Development and Preliminary Evaluation of a Real-time PCR Assay for the Detection of Listeria monocytogenes

Introduction:   Listeria monocytogenes is a significant foodborne pathogen.  Because outbreaks of listeriosis in humans predominantly stem from the ingestion of contaminated food, there is a need for sensitive, accurate, and rapid test methods for the detection of L. monocytogenes in a wide range of food and environmental samples.

Purpose: The purpose of this study was to evaluate a newly developed real-time PCR assay capable of detecting all serotypes of Listeria monocytogenes.  Inclusivity and exclusivity testing, along with assay sensitivity, were assessed in these studies.
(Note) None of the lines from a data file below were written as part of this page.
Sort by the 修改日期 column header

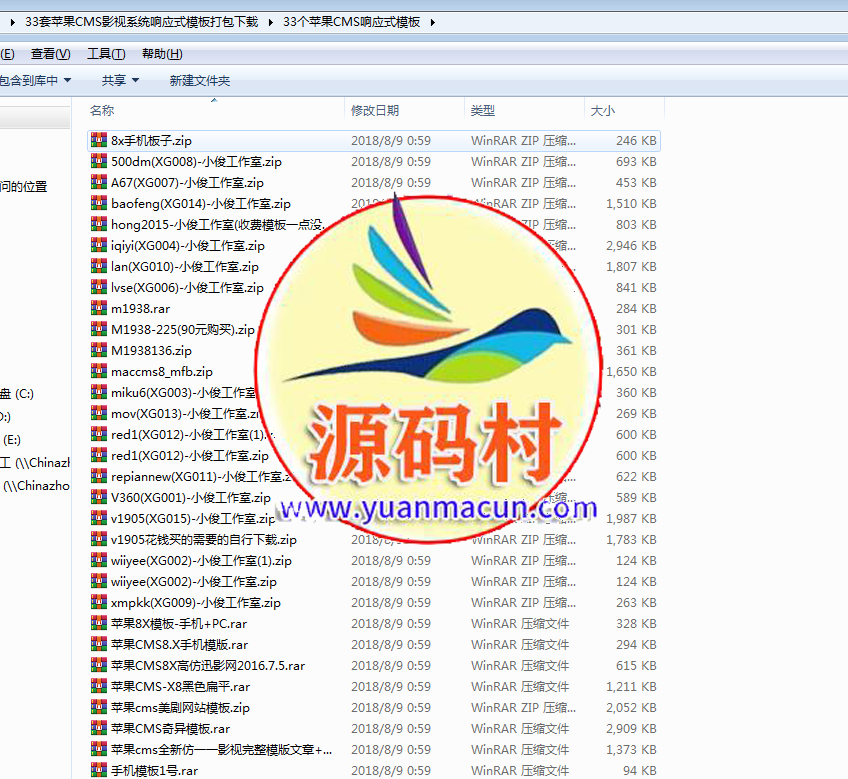point(375,111)
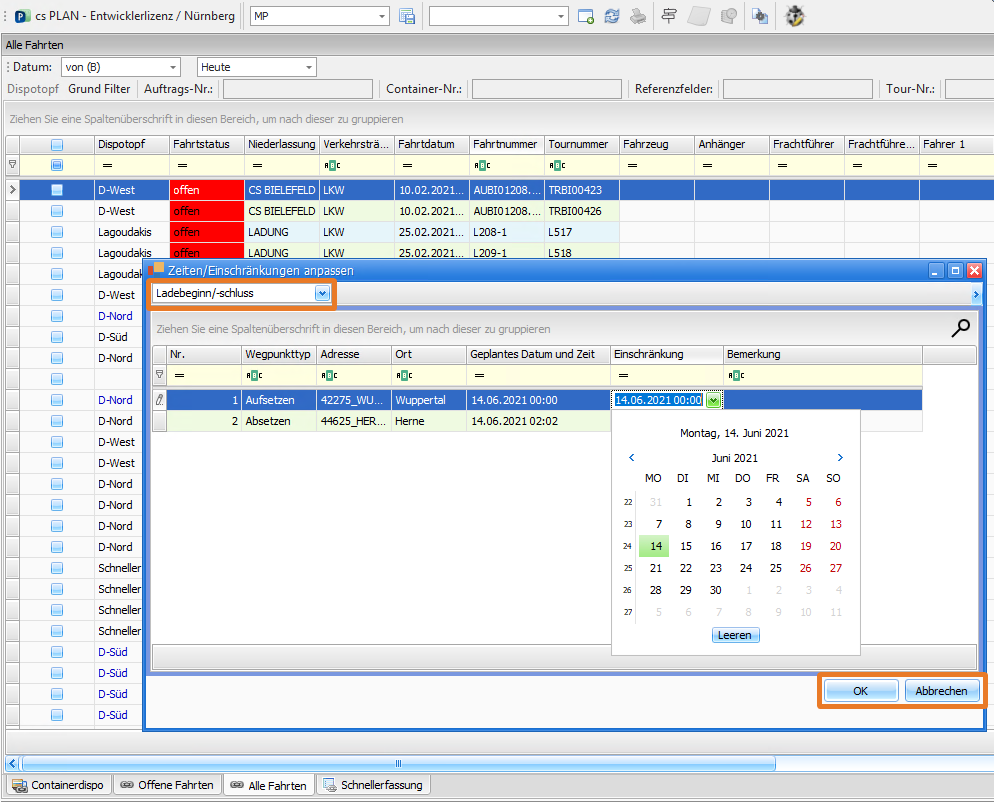This screenshot has width=994, height=802.
Task: Click the printer icon in toolbar
Action: click(637, 16)
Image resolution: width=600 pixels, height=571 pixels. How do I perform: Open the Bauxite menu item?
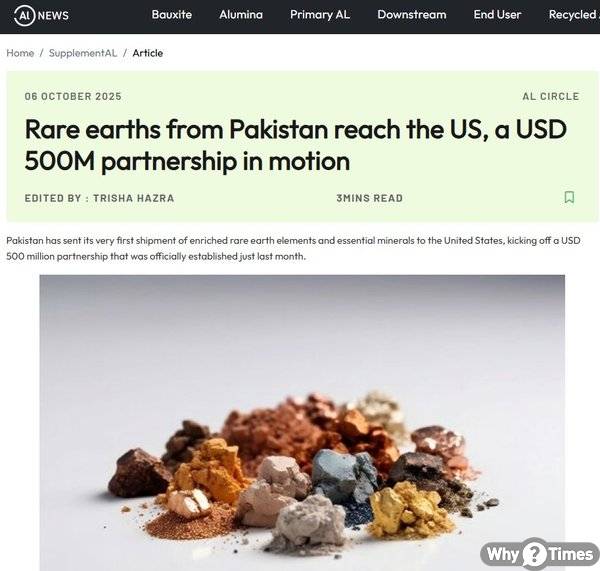point(171,15)
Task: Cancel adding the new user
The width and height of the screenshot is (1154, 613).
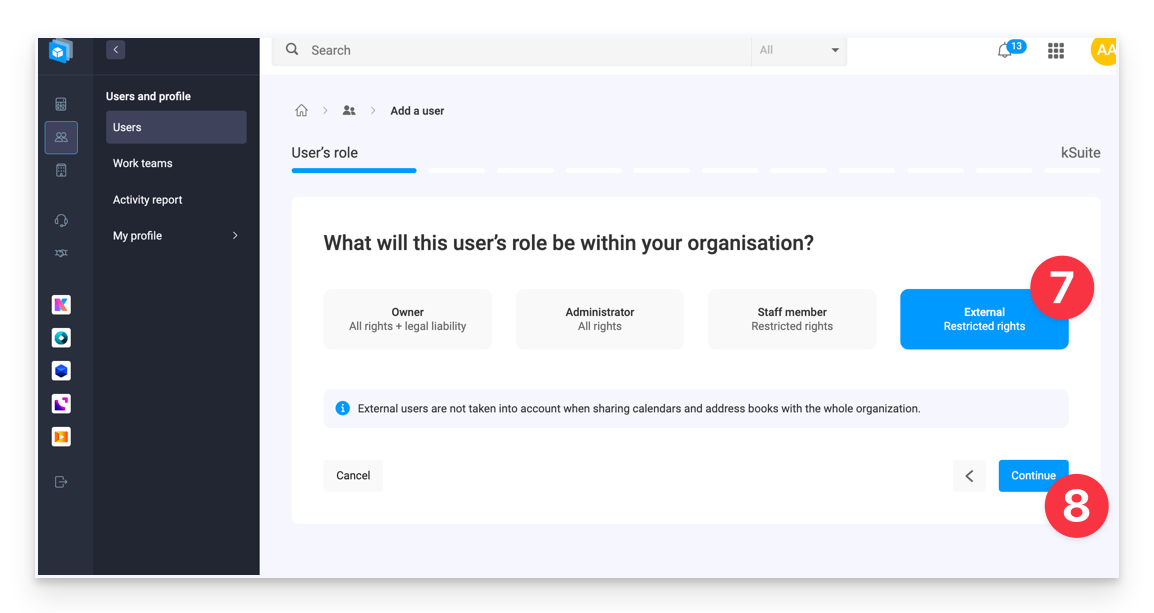Action: [352, 475]
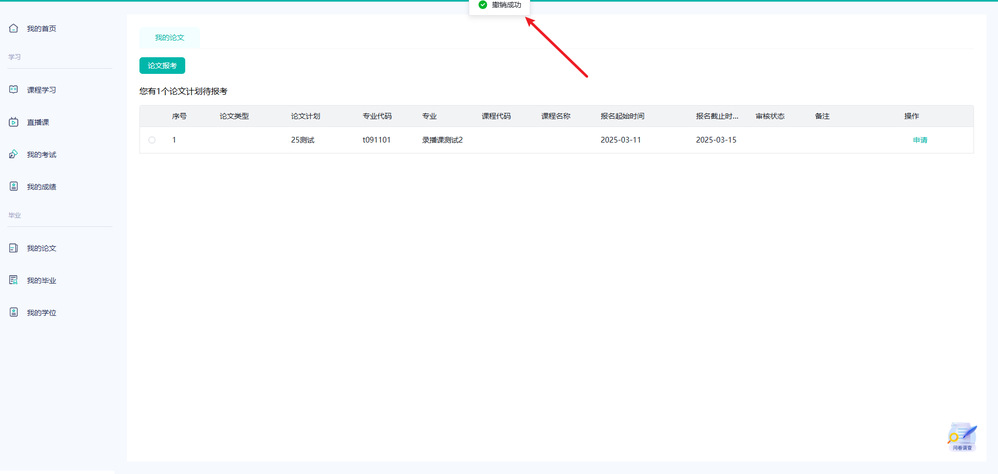998x474 pixels.
Task: Click the 我的学位 degree icon
Action: click(13, 312)
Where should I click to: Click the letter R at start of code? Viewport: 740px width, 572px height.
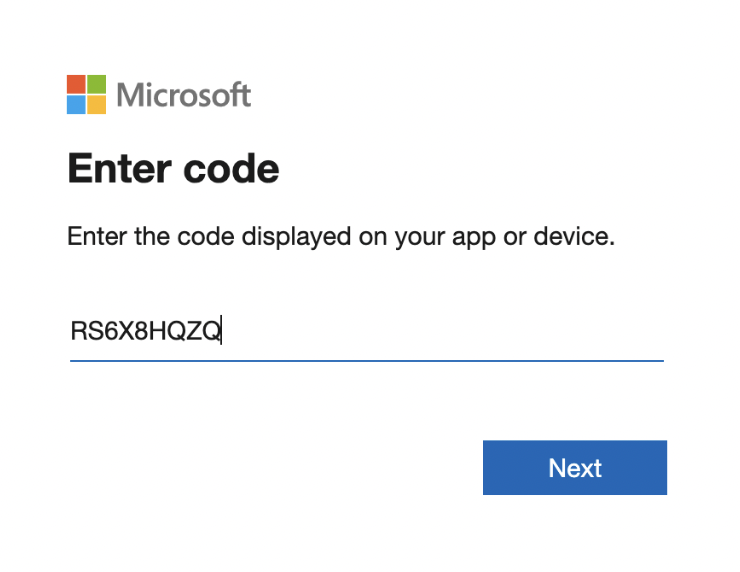[x=78, y=331]
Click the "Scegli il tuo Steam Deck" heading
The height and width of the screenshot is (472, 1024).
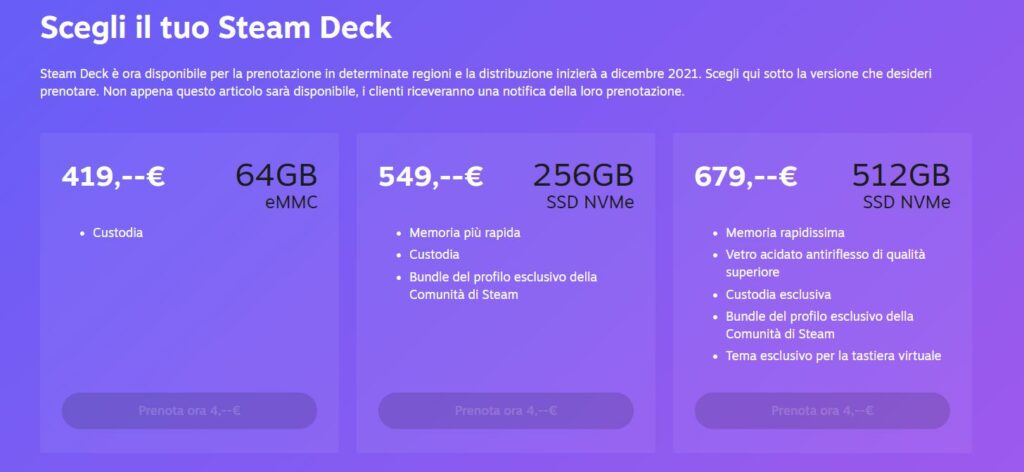[216, 26]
Methods:  Cellular lysates from overnight cultures were used in these studies, with lysis carried out using a modified protocol.  Cell lysates from overnight BHI cultures were used to test inclusivity at a level approximately 1-log above the limit of detection of the assay (cultures diluted to approximately 10⁴ - 10⁵ CFU/ml), and exclusivity (cultures at ≥ 10⁸ - 10⁹ CFU/ml).  The sensitivity of the real-time assay was tested using cell lysates from serially diluted and enumerated cell cultures (diluted to approximately 10 CFU/ml) inoculated into a variety of food matrices. 

Results: The sensitivity of the assay was shown to be ≤ 1x10⁴ CFU/ml.  The assay was 100% inclusive for all the strains tested (n = 53).  Exclusivity was also determined to be 100% against other Listeriaspp. and closely related genera (n = 77).

Significance: These results demonstrate the feasibility of a new real-time PCR assay, with an alternative lysis method, for the detection of L. monocytogenes. This new assay allows for a more rapid time-to-result for the testing of food and environmental samples, while maintaining the simplicity, accuracy and reliability of the BAX® System method.